Director: Jonathan Levine (All the Boys Love Mandy Lane, The Wackness)
Producers: Ben Karlin, Evan Goldberg, Seth Rogen
Starring: Joseph Gordon-Levitt, Seth Rogen, Anna Kendrick, Bryce Dallas Howard, Phillip Baker Hall, Anjelica Huston
MPAA Rating: R
Running time: 99 min.
Watching two close friends go through the cancer battle over the last couple of years (one of them losing), I wondered how well a comedic (yet heart-warming) view of the entire ordeal was going to sit with me. And as we get older, it’s very unfortunately becoming an all too-close-for-comfort experience for many more of us. All the more reason for a project like 50/50 to fail miserably with cries of foul from audiences and critics alike. But with a screenwriter who understands the pains of the issue first hand and an incredibly talented cast, I’m happy to report the film is practically flawless and fires on all cylinders from the get-go.
Perhaps you’ve heard by now, as the movie has been causing a bit of controversy since its announcement many months ago, the film is the story of a young man (Gordon-Levitt) diagnosed with a rare kind of back cancer. On the internet, he discovers this particular form of cancer has about a 50% mortality rate. The movie mostly puts aside the medical aspects of dealing with cancer and focuses squarely on the relationships a guy has with friends and family. These things are often more difficult than dealing with the illness itself. But mostly, they are a life saver.
Joseph Gordon-Levittt finally lands a meaty role worthy of his clear talent. The performance will at the very least create immeasurable amounts of buzz on the blogosphere, but could (and already is) generate Oscar talk as well. It’s an incredibly honest performance capable of bringing about tears, laughs, joy, sympathy, anger and frustration from the audience. I know because I experienced them all. The kicker is how effortless it appears. JG-L has finally come into his own and unless studio execs are stupid (insert witty whip here), we’re going to be seeing JG-L carrying a lot more films on his shoulders. And after seeing 50/50, I can assure you that’s a good thing.

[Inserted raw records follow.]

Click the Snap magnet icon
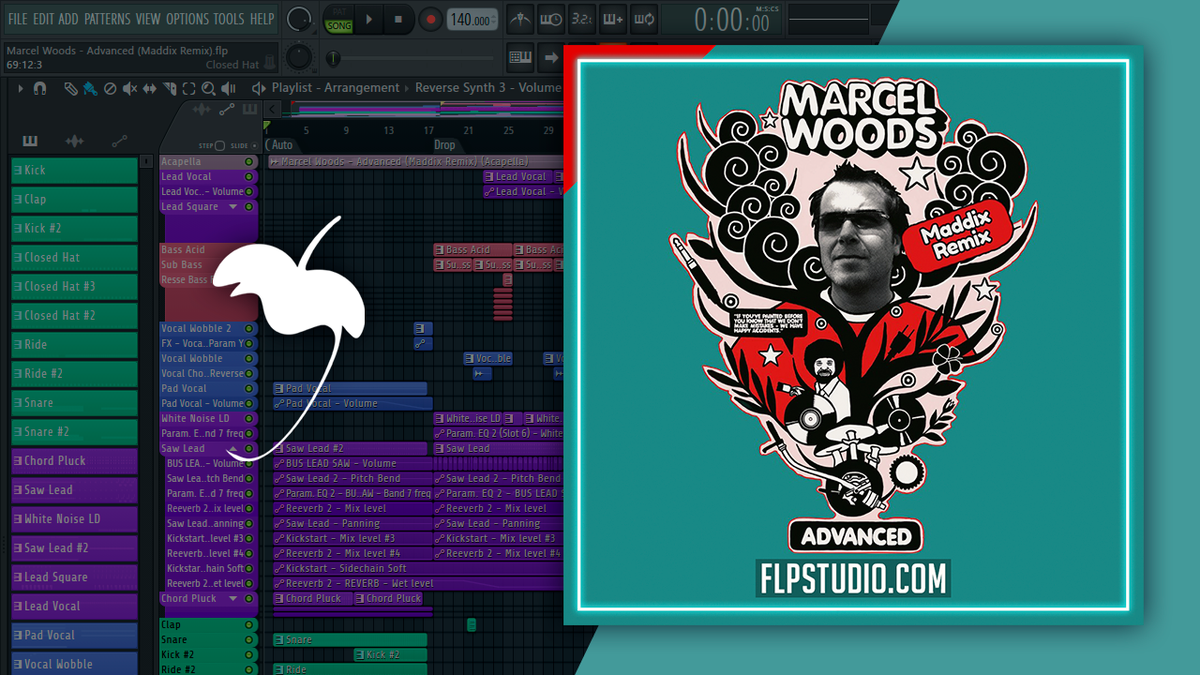The image size is (1200, 675). pos(39,88)
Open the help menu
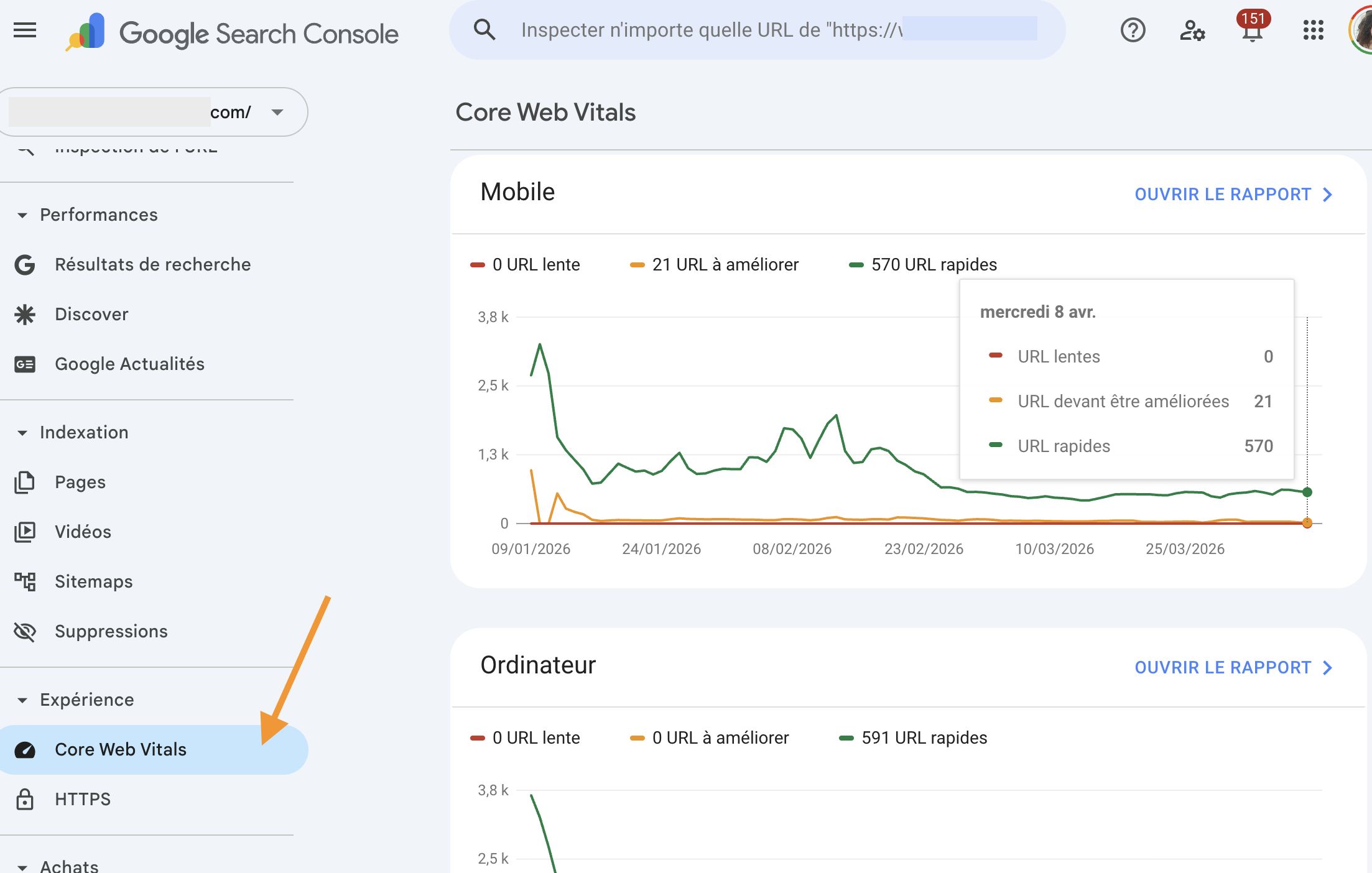The width and height of the screenshot is (1372, 873). point(1133,29)

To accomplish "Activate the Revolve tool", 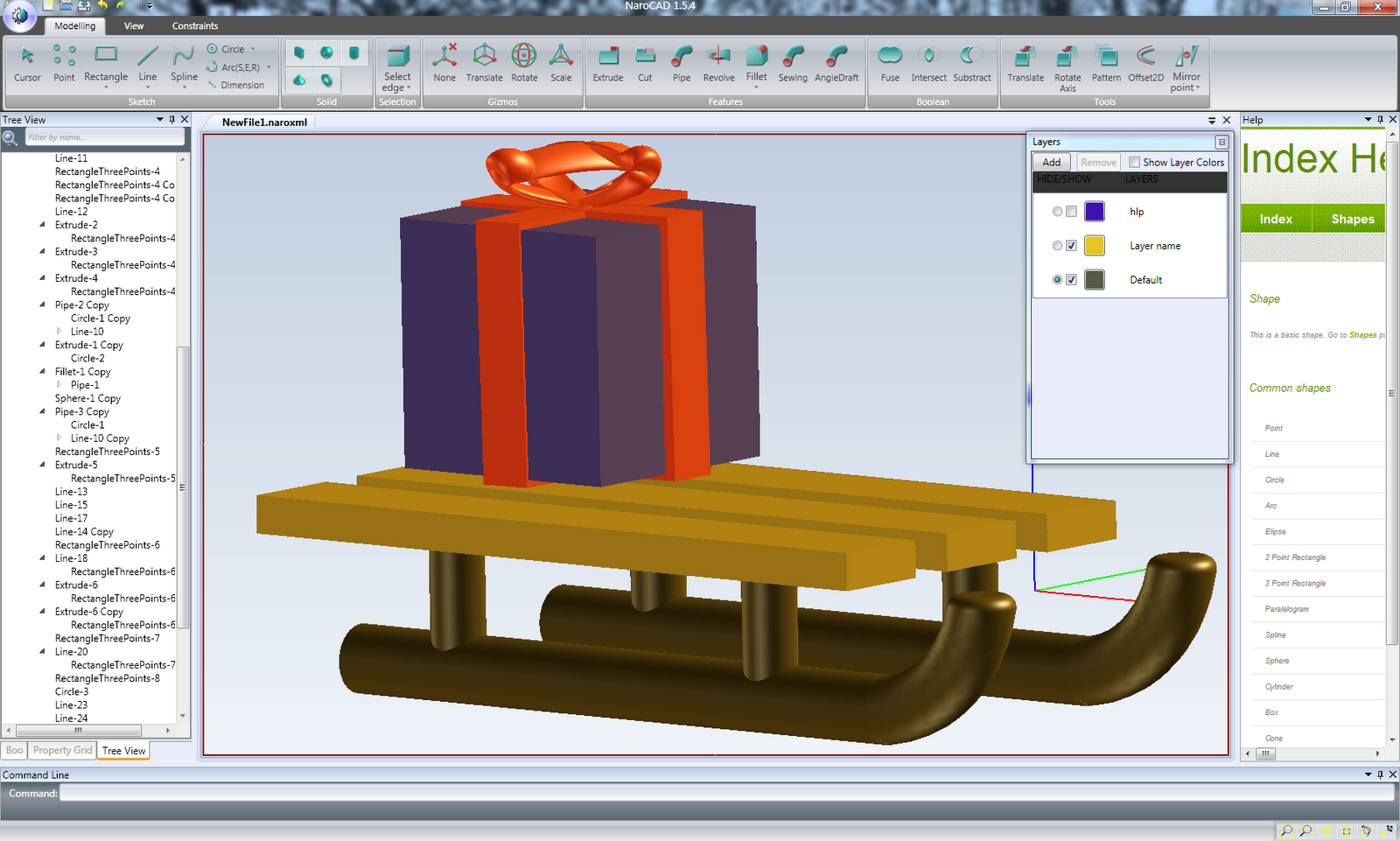I will click(718, 65).
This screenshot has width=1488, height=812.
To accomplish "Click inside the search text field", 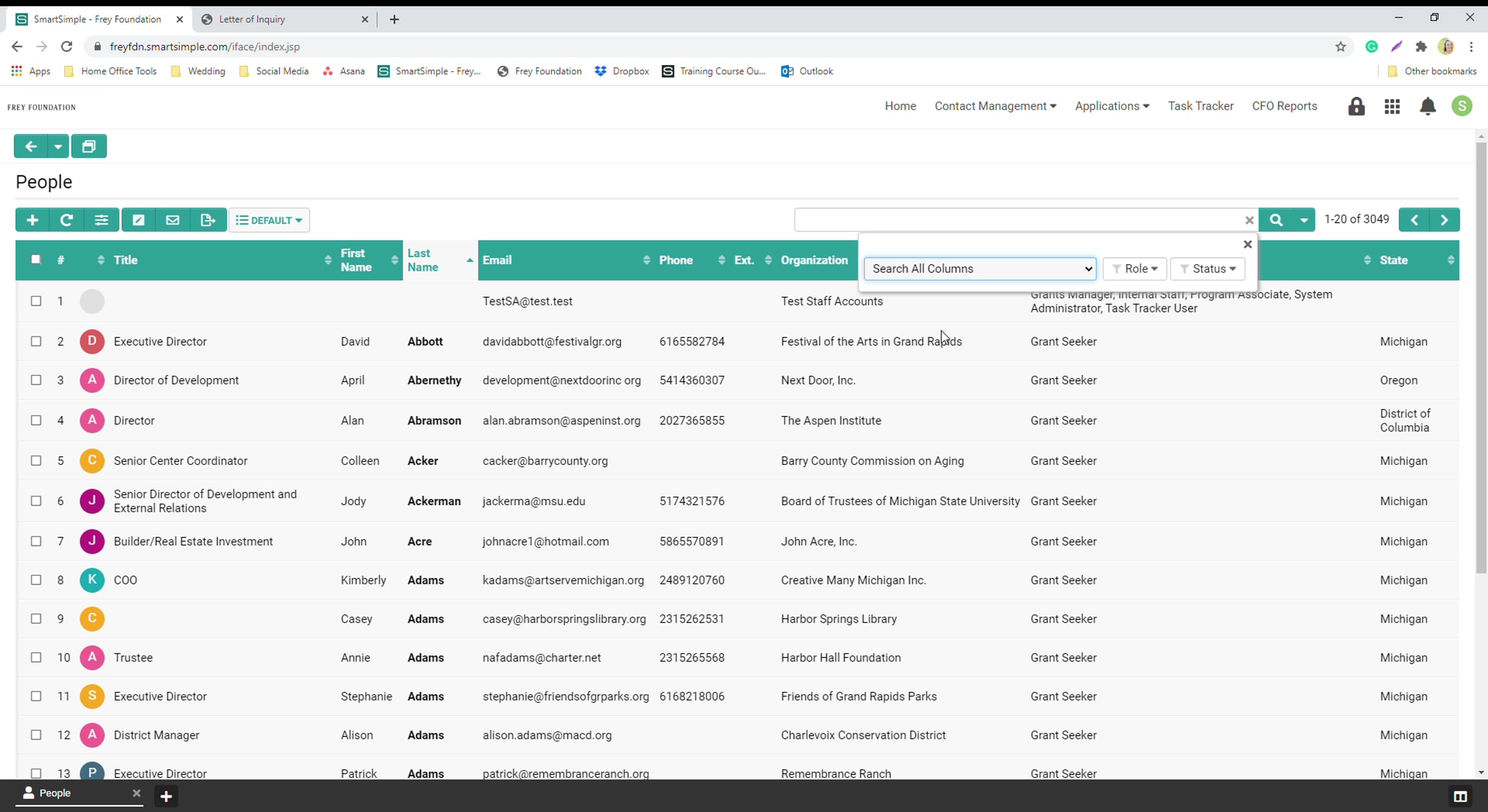I will [x=1017, y=220].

Of course an actor doesn’t usually do it on his own and here is no exception. The supporting cast excels at keeping the traumatic journey entertaining and lively. Seth Rogen is more or less just Seth Rogen once again but he seems to have polished his schtick into something a little less ridiculous and become someone believable. There is still laugh-a-minute antics to be had virtually every moment he’s on screen (seriously, the dude is hilarious) but it somehow feels more nuanced here and the relationship and chemistry between him and Levitt’s character is flawless and immediate. It’s a friendship that takes buddy comedy and infuses it with dramatic realism.
Of course there’s a love interest aspect to the film that by all rights should be the most obvious, corniest bunch of Hollywood studio hogwash (I labelled it as such the moment it was introduced), but as the film wears on it’s refreshingly surprising to find how well this aspect of the film is handled and once again not riddled with lame cliche or typicalities.
Veteran actors pop up later in the film that just adds to the joy; even if the situation is not. Anjelica Huston pierces her role (per usual) and if you don’t have a smile plastered across your mug the moment Phillip Baker Hall shows up, I don’t want to know you.
There are small bothersome flaws with the film, mostly in the beginning. A doctor sequence is utter ludicrous and for a while the early goings on are a bit hipster for my tastes. But once things are rolling, the film absolutely won me over and I was… enchanted. Adding a sub-plot involving Gordon-Levitt’s father as a man suffering from the latter stages of Alzheimer’s appears a little bit ham-fisted at first glance, but it keeps the relationship focus on the mother and once again, by the end you’ll see that the thread is completely rewarded.
Watch for 50/50 to be hitting theaters in about two weeks. The film is certainly aimed at the guy side of things but that isn’t to say it’s a “dude” movie. It focuses on brotherhood and relationships and while being extremely heartfelt is always keeping a stiff upper lip and knows when comedy should be injected. If there’s a more earned (and earnest) screenplay in theaters in 2011, I’ve not seen it.